Collection entries
┌──

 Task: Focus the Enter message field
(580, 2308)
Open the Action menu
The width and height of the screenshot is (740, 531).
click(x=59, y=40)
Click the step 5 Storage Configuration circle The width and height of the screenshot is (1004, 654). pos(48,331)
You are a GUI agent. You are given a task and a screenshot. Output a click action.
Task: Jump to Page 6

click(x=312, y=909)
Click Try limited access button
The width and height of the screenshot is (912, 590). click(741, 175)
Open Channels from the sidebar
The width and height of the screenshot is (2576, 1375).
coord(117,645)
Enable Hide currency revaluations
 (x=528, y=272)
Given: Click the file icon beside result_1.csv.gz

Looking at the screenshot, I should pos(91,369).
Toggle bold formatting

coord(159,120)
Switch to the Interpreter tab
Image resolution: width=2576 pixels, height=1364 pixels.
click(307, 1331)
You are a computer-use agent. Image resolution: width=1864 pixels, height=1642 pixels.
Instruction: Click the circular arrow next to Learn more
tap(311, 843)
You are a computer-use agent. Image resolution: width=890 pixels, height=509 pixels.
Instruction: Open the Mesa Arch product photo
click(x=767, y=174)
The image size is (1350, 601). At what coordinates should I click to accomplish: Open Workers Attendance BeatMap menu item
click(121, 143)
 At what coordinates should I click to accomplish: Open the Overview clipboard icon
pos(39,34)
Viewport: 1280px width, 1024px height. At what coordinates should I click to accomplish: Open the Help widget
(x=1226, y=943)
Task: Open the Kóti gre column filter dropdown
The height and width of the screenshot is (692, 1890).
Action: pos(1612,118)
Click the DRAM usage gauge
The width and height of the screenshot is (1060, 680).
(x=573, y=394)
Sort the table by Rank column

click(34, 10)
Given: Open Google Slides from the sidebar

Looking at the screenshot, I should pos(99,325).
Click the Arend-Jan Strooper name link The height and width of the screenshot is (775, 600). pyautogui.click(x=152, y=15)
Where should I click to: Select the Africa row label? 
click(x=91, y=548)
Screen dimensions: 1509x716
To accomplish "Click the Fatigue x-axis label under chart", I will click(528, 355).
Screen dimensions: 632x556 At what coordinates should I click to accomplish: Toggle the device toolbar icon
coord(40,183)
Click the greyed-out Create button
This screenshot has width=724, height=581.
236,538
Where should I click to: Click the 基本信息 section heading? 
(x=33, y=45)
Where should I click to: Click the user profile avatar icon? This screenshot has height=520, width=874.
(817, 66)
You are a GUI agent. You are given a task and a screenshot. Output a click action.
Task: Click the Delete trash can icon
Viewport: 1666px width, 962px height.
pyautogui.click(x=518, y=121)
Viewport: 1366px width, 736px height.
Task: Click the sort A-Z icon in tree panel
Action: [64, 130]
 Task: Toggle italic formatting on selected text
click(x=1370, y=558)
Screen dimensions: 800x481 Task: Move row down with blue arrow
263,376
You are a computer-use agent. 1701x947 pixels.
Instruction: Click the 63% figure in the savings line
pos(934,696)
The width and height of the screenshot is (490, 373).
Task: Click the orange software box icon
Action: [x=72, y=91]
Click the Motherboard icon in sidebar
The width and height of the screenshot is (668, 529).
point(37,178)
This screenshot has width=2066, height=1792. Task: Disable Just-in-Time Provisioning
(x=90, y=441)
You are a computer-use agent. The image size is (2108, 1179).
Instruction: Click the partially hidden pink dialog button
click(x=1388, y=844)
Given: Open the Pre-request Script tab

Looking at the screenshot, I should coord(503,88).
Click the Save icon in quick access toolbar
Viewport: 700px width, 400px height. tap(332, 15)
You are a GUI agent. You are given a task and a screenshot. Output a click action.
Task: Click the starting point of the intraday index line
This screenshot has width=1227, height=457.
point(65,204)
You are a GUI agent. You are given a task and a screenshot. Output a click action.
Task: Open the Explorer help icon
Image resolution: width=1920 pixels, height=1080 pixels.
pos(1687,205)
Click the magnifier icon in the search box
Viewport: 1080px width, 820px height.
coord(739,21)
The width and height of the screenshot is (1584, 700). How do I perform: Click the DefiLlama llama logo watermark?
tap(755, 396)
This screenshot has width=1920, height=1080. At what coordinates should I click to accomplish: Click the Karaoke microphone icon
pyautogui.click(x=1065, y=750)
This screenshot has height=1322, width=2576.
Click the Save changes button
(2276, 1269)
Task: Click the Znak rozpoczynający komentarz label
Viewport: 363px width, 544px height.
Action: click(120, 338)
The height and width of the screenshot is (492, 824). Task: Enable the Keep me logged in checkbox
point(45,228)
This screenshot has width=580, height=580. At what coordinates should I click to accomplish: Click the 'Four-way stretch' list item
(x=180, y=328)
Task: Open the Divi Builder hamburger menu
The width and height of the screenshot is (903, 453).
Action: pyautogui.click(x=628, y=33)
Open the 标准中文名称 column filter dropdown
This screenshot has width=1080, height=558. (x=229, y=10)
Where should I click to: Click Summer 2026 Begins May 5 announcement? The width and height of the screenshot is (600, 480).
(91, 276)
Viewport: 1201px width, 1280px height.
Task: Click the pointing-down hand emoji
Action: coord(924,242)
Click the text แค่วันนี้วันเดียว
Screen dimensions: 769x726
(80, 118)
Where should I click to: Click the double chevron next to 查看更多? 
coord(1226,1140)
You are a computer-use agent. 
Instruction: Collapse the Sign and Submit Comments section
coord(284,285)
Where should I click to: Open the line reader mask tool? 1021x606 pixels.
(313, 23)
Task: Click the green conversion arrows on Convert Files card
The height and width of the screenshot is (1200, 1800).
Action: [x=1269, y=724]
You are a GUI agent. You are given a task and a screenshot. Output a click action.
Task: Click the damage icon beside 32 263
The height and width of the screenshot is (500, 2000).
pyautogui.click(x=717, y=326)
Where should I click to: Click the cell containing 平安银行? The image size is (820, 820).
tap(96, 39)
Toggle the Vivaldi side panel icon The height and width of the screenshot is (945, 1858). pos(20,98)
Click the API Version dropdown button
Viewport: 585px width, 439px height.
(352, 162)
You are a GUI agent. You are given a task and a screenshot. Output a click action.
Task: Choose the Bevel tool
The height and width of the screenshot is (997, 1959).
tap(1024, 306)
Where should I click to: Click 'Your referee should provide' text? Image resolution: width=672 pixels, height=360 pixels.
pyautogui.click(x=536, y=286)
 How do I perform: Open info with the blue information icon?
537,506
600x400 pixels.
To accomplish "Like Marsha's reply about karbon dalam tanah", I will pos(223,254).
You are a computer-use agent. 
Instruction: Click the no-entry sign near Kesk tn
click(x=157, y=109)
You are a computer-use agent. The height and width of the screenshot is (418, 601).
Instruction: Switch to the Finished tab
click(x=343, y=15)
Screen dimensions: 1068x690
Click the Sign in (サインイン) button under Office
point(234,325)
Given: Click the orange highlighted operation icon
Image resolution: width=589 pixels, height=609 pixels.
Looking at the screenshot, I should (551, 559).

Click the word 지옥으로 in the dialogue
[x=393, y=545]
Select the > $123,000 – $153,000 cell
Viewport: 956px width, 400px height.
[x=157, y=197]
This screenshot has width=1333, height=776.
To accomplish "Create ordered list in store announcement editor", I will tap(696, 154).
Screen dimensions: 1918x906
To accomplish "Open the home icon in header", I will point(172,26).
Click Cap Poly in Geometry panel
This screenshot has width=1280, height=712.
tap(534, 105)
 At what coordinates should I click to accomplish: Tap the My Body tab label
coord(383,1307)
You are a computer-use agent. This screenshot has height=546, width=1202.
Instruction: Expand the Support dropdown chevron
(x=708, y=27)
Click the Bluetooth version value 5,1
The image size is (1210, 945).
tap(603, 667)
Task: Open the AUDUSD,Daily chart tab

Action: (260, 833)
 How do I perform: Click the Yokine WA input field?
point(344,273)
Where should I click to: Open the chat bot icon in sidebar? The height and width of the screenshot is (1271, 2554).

└──

Stated task:
Transcribe all of the records above verbatim, reproducing each line without alteration.

Solved exercise:
 Task: Focus the Enter message field
(580, 2308)
Open the Action menu
The width and height of the screenshot is (740, 531).
click(x=59, y=40)
Click the step 5 Storage Configuration circle The width and height of the screenshot is (1004, 654). pos(48,331)
You are a GUI agent. You are given a task and a screenshot. Output a click action.
Task: Jump to Page 6

click(x=312, y=909)
Click Try limited access button
The width and height of the screenshot is (912, 590). click(741, 175)
Open Channels from the sidebar
The width and height of the screenshot is (2576, 1375).
coord(117,645)
Enable Hide currency revaluations
 (x=528, y=272)
Given: Click the file icon beside result_1.csv.gz

Looking at the screenshot, I should pos(91,369).
Toggle bold formatting

coord(159,120)
Switch to the Interpreter tab
Image resolution: width=2576 pixels, height=1364 pixels.
click(307, 1331)
You are a computer-use agent. Image resolution: width=1864 pixels, height=1642 pixels.
Instruction: Click the circular arrow next to Learn more
tap(311, 843)
You are a computer-use agent. Image resolution: width=890 pixels, height=509 pixels.
Instruction: Open the Mesa Arch product photo
click(x=767, y=174)
The image size is (1350, 601). At what coordinates should I click to accomplish: Open Workers Attendance BeatMap menu item
click(121, 143)
 At what coordinates should I click to accomplish: Open the Overview clipboard icon
pos(39,34)
Viewport: 1280px width, 1024px height. At what coordinates should I click to accomplish: Open the Help widget
(x=1226, y=943)
Task: Open the Kóti gre column filter dropdown
The height and width of the screenshot is (692, 1890).
Action: pos(1612,118)
Click the DRAM usage gauge
The width and height of the screenshot is (1060, 680).
(x=573, y=394)
Sort the table by Rank column

click(34, 10)
Given: Open Google Slides from the sidebar

Looking at the screenshot, I should pos(99,325).
Click the Arend-Jan Strooper name link The height and width of the screenshot is (775, 600). pyautogui.click(x=152, y=15)
Where should I click to: Select the Africa row label? 
click(x=91, y=548)
Screen dimensions: 1509x716
To accomplish "Click the Fatigue x-axis label under chart", I will click(528, 355).
Screen dimensions: 632x556 At what coordinates should I click to accomplish: Toggle the device toolbar icon
coord(40,183)
Click the greyed-out Create button
This screenshot has width=724, height=581.
236,538
Where should I click to: Click the 基本信息 section heading? 
(x=33, y=45)
Where should I click to: Click the user profile avatar icon? This screenshot has height=520, width=874.
(817, 66)
You are a GUI agent. You are given a task and a screenshot. Output a click action.
Task: Click the Delete trash can icon
Viewport: 1666px width, 962px height.
pyautogui.click(x=518, y=121)
Viewport: 1366px width, 736px height.
Task: Click the sort A-Z icon in tree panel
Action: [64, 130]
 Task: Toggle italic formatting on selected text
click(x=1370, y=558)
Screen dimensions: 800x481 Task: Move row down with blue arrow
263,376
You are a computer-use agent. 1701x947 pixels.
Instruction: Click the 63% figure in the savings line
pos(934,696)
The width and height of the screenshot is (490, 373).
Task: Click the orange software box icon
Action: [x=72, y=91]
Click the Motherboard icon in sidebar
The width and height of the screenshot is (668, 529).
point(37,178)
This screenshot has width=2066, height=1792. Task: Disable Just-in-Time Provisioning
(x=90, y=441)
You are a computer-use agent. The image size is (2108, 1179).
Instruction: Click the partially hidden pink dialog button
click(x=1388, y=844)
Given: Open the Pre-request Script tab

Looking at the screenshot, I should coord(503,88).
Click the Save icon in quick access toolbar
Viewport: 700px width, 400px height. tap(332, 15)
You are a GUI agent. You are given a task and a screenshot. Output a click action.
Task: Click the starting point of the intraday index line
This screenshot has width=1227, height=457.
point(65,204)
You are a GUI agent. You are given a task and a screenshot. Output a click action.
Task: Open the Explorer help icon
Image resolution: width=1920 pixels, height=1080 pixels.
pos(1687,205)
Click the magnifier icon in the search box
Viewport: 1080px width, 820px height.
coord(739,21)
The width and height of the screenshot is (1584, 700). How do I perform: Click the DefiLlama llama logo watermark?
tap(755, 396)
This screenshot has width=1920, height=1080. At what coordinates should I click to accomplish: Click the Karaoke microphone icon
pyautogui.click(x=1065, y=750)
This screenshot has height=1322, width=2576.
Click the Save changes button
(2276, 1269)
Task: Click the Znak rozpoczynający komentarz label
Viewport: 363px width, 544px height.
Action: click(120, 338)
The height and width of the screenshot is (492, 824). Task: Enable the Keep me logged in checkbox
point(45,228)
This screenshot has width=580, height=580. At what coordinates should I click to accomplish: Click the 'Four-way stretch' list item
(x=180, y=328)
Task: Open the Divi Builder hamburger menu
The width and height of the screenshot is (903, 453).
Action: pyautogui.click(x=628, y=33)
Open the 标准中文名称 column filter dropdown
This screenshot has width=1080, height=558. (x=229, y=10)
Where should I click to: Click Summer 2026 Begins May 5 announcement? The width and height of the screenshot is (600, 480).
(91, 276)
Viewport: 1201px width, 1280px height.
Task: Click the pointing-down hand emoji
Action: coord(924,242)
Click the text แค่วันนี้วันเดียว
Screen dimensions: 769x726
(80, 118)
Where should I click to: Click the double chevron next to 查看更多? 
coord(1226,1140)
You are a computer-use agent. 
Instruction: Collapse the Sign and Submit Comments section
coord(284,285)
Where should I click to: Open the line reader mask tool? 1021x606 pixels.
(313, 23)
Task: Click the green conversion arrows on Convert Files card
The height and width of the screenshot is (1200, 1800).
Action: [x=1269, y=724]
You are a GUI agent. You are given a task and a screenshot. Output a click action.
Task: Click the damage icon beside 32 263
The height and width of the screenshot is (500, 2000).
pyautogui.click(x=717, y=326)
Where should I click to: Click the cell containing 平安银行? The image size is (820, 820).
tap(96, 39)
Toggle the Vivaldi side panel icon The height and width of the screenshot is (945, 1858). pos(20,98)
Click the API Version dropdown button
Viewport: 585px width, 439px height.
(352, 162)
You are a GUI agent. You are given a task and a screenshot. Output a click action.
Task: Choose the Bevel tool
The height and width of the screenshot is (997, 1959).
tap(1024, 306)
Where should I click to: Click 'Your referee should provide' text? Image resolution: width=672 pixels, height=360 pixels.
pyautogui.click(x=536, y=286)
 How do I perform: Open info with the blue information icon?
537,506
600x400 pixels.
To accomplish "Like Marsha's reply about karbon dalam tanah", I will pos(223,254).
You are a computer-use agent. 
Instruction: Click the no-entry sign near Kesk tn
click(x=157, y=109)
You are a computer-use agent. The height and width of the screenshot is (418, 601).
Instruction: Switch to the Finished tab
click(x=343, y=15)
Screen dimensions: 1068x690
Click the Sign in (サインイン) button under Office
point(234,325)
Given: Click the orange highlighted operation icon
Image resolution: width=589 pixels, height=609 pixels.
Looking at the screenshot, I should (551, 559).

Click the word 지옥으로 in the dialogue
[x=393, y=545]
Select the > $123,000 – $153,000 cell
Viewport: 956px width, 400px height.
[x=157, y=197]
This screenshot has width=1333, height=776.
To accomplish "Create ordered list in store announcement editor", I will tap(696, 154).
Screen dimensions: 1918x906
To accomplish "Open the home icon in header", I will point(172,26).
Click Cap Poly in Geometry panel
This screenshot has width=1280, height=712.
tap(534, 105)
 At what coordinates should I click to accomplish: Tap the My Body tab label
coord(383,1307)
You are a computer-use agent. This screenshot has height=546, width=1202.
Instruction: Expand the Support dropdown chevron
(x=708, y=27)
Click the Bluetooth version value 5,1
The image size is (1210, 945).
tap(603, 667)
Task: Open the AUDUSD,Daily chart tab

Action: (260, 833)
 How do I perform: Click the Yokine WA input field?
point(344,273)
Where should I click to: Open the chat bot icon in sidebar? The height and width of the screenshot is (1271, 2554).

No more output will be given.